▶ [Your instructions]: When you reach the line containing "Estadisticas blog (364, 426)" in the entries below, start writing out each line exactly, and stop after the line containing "Mostra-ho tot (411, 1530)".

▶ [Information shown]:
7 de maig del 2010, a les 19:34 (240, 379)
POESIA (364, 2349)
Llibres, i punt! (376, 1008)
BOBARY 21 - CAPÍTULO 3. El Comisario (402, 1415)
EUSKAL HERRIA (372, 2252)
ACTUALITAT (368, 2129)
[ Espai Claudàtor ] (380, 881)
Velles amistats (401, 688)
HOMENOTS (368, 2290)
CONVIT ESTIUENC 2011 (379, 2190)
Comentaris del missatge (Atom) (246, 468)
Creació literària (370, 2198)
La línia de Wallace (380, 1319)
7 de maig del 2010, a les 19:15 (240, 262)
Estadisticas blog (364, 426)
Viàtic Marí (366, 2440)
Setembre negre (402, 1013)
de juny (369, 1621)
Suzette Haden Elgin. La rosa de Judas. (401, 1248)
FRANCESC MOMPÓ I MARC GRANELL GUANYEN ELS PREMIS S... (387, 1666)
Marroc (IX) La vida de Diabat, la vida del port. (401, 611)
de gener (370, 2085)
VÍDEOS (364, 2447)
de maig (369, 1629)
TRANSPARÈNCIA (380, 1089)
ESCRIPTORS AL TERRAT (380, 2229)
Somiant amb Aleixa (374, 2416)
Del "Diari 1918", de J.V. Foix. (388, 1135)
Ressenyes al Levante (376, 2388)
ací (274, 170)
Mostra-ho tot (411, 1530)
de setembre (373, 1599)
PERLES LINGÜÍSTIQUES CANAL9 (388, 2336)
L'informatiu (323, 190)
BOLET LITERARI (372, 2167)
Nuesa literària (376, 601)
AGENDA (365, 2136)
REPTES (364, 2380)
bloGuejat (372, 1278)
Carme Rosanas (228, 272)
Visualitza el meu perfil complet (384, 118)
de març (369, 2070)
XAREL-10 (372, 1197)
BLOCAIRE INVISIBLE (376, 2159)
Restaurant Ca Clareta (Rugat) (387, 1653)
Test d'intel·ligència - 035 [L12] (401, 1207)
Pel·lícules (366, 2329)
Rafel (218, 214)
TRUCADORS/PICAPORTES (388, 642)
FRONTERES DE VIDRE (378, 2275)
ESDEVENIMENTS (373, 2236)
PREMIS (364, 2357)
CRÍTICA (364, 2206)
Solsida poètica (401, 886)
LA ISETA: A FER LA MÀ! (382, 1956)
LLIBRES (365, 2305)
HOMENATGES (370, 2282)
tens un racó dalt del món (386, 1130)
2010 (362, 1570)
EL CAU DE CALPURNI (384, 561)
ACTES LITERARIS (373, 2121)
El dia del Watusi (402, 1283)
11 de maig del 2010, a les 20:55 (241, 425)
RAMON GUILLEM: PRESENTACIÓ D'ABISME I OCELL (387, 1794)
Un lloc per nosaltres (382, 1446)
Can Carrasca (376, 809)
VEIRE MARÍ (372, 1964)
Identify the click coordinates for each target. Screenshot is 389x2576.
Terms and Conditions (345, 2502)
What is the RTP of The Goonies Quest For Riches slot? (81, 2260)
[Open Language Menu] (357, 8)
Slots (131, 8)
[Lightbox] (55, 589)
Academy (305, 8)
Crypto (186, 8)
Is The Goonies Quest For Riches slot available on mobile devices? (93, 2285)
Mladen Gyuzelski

▶ [Exercise output]:
Estadisticas blog (364, 426)
Viàtic Marí (366, 2440)
Setembre negre (402, 1013)
de juny (369, 1621)
Suzette Haden Elgin. La rosa de Judas. (401, 1248)
FRANCESC MOMPÓ I MARC GRANELL GUANYEN ELS PREMIS S... (387, 1666)
Marroc (IX) La vida de Diabat, la vida del port. (401, 611)
de gener (370, 2085)
VÍDEOS (364, 2447)
de maig (369, 1629)
TRANSPARÈNCIA (380, 1089)
ESCRIPTORS AL TERRAT (380, 2229)
Somiant amb Aleixa (374, 2416)
Del "Diari 1918", de J.V. Foix. (388, 1135)
Ressenyes al Levante (376, 2388)
ací (274, 170)
Mostra-ho tot (411, 1530)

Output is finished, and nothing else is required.